Sudah lama pula pusat menentukan standar “anak pintar”. Istilah kerennya di sekolah adalah kriteria ketuntasan minimal, atau KKM. Kita sudah lama menganut sistem di mana nilai Ujian Nasional menjadi penentu sukses tidaknya belajar, jadi meskipun beberapa tahun terakhir ini kebijakan sudah diganti bahwa nilai ujian nasional tidak menjadi rujukan kelulusan atau harus menunggu pandemi untuk menghentikan ujian nasional, tapi paradigma lama bahwa “nilai is everything” pastilah masih terpaku di dalam pikiran para pendidik yang masih didominasi wajah-wajah lama. Ini tentu berpengaruh dalam ekosistem sekolah sehingga paradigma yang dimiliki para siswa pun mengejar nilai.
Dalam beberapa kesempatan saya sering menjelaskan bahwa sistem pendidikan kita ini adalah sistem lama. Kurikulum kita harus segera diperbaiki. Dari yang awalnya berorientasi pada ketuntasan materi yang ujung-ujungnya ada pada nilai, menjadi ketuntasan pola pikir. Kita harus mengembalikan tujuan pendidikan agar anak-anak memperoleh pengetahuan. Dan untuk mendapatkan pengetahuan sudah ada metode-metode yang lazim digunakan. Metode-metode inilah harusnya labih ditekankan daripada materi pengetahuan itu sendiri dalam pendidikan kita.
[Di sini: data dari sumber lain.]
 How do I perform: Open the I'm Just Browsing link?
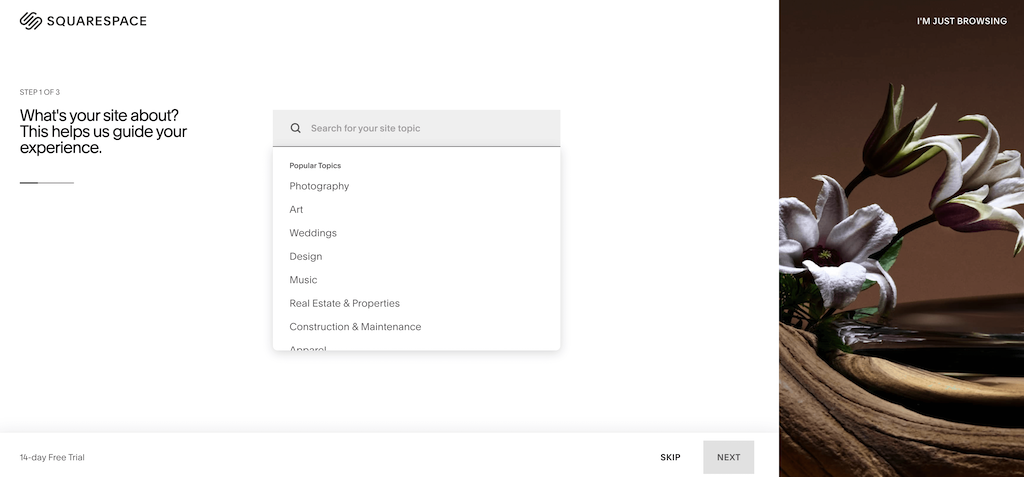961,21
Di tahun 2013 sebenarnya saya melihat titik cerah ketika di sekolah-sekolah diperkenalkan penggunaan metode saintifik dalam pembelajaran. Mulai dari mengobservasi fakta-fakta dan kejadian-kejadian, membuat pertanyaan-pertanyaan, melakukan penalaran dan percobaan, hingga membuat hubungan antara pengetahuan satu dengan pengetahuan yang lainnya. Hanya saja dalam pelaksanaannya, hal ini lebih bersifat administratif saja tertuang pada Rencana Pelaksanaan Pembelajaran guru, sementara dalam pelaksanaannya masih banyak para guru yang menggunakan ceramah dan hafalan sebagai jalan pintas. Sekali lagi ini bukan hanya salah guru tetapi juga tuntutan sistem pendidikan kita yang mensyaratkan penguasaan materi yang menurut saya terlalu banyak. Sehingga pola pikir anak tidak berubah, bahwa belajar itu harus ada gurunya. Kalau tidak ada guru, berarti tidak bisa belajar. Para orang tua tentunya bisa merasakannya di masa-masa Learning From Home seperti saat ini.
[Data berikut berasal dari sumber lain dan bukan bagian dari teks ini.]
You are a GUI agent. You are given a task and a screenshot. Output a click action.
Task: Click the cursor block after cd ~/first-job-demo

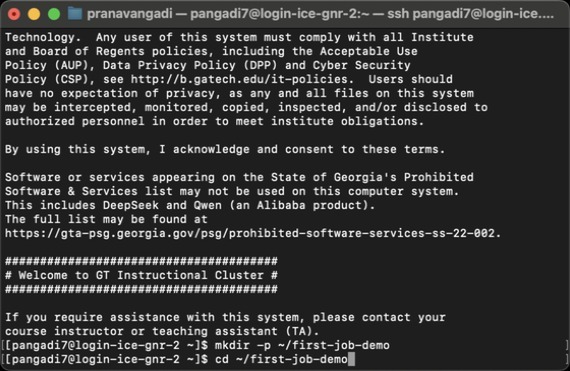tap(351, 359)
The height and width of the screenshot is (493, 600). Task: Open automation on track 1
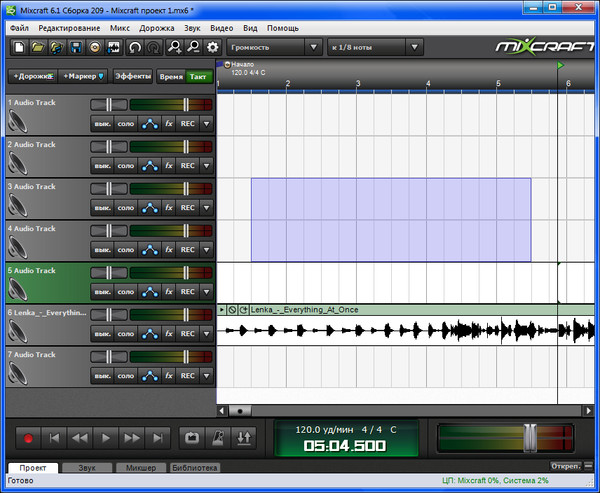point(149,124)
Materi belajar dan nilai bagi saya tidak lebih sebagai sebuah alat saja. Dengan alat itu kita memperkenalkan kepada anak-anak untuk berpikir saintifik. Dengan berpikir saintifik maka anak-anak diharapkan mampu memperoleh pengetahuan. Berpikir saintifik ini pula yang nantinya dibutuhkan anak-anak di kehidupan mereka di luar sekolah. Saya yakin hal ini lebih berguna dibanding nilai-nilai yang ada di buku rapor mereka.